Chinese Information Processing Society of China
- Abbreviation: CIPS
- Formation: June 1981; 45 years ago
- Fields: Chinese computational linguistics
- Website: https://www.cipsc.org.cn

= Chinese Information Processing Society of China =

National academic association in China

The Chinese Information Processing Society of China (CIPS; 中国中文信息学会 (中國中文資訊學會, Zhōngguó Zhōngwén Xìnxī Xuéhuì)) is a national academic association in Chinese language technology in the People's Republic of China. It was established in June 1981 and is supervised by the China Association for Science and Technology. The proceedings of the annual conferences on computational linguistics are published by Springer Nature.

==Purposes and activities==
The purposes of CIPS is to maintain close contact among researchers in the field of Chinese information processing, adhere to the principles of independence and democracy in running the association, and contribute to the development of science and technology. It also shoulders the mission of serving the major needs of the country.

CIPS organizes domestic and international conferences and other academic exchange activities on Chinese information processing and related fields, carries out technical training and consultation, and promotes the development and application of Chinese information technology.

==Professional committees==
There are professional committees in the areas of: Chinese character glyph information, shorthand, computational linguistics, ethnic language information, machine translation, information retrieval, speech information, social media processing, language and knowledge computing, medical health and bioinformatics, cyberspace search, big data security and privacy computing, open source intelligence technology, large models and generation, and emotional computing.

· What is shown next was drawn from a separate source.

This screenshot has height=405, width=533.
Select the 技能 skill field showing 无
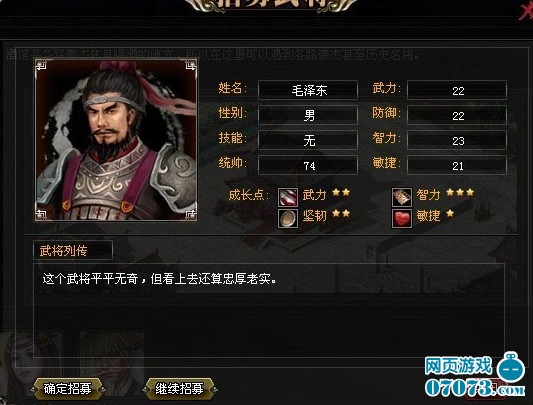click(308, 140)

==Academic journal, conferences and awards==
The Journal of Chinese Information Processing was founded in 1986. It is a Chinese key academic journal jointly sponsored by the Chinese Information Processing Society of China and the Institute of Software of the Chinese Academy of Sciences.

The China National Conference on Computational Linguistics (CCL) sponsored by the Society was held every two years before 2013, and every year since then. The proceedings have been published by Springer Nature.

The "Qian Weichang Chinese Information Processing Science and Technology Award" is the highest award in the field of Chinese information processing, and is sponsored by the Chinese Information Processing Society of China. The award is reviewed and presented every two years. The number of first prize winners shall not exceed 15, and the number of second prize winners shall not exceed 10.

==Membership==
CIPS implements a membership system including individual members and unit (or institution) members. Any person or unit engaged in professional work in Chinese information and related fields can apply to become a CIPS member.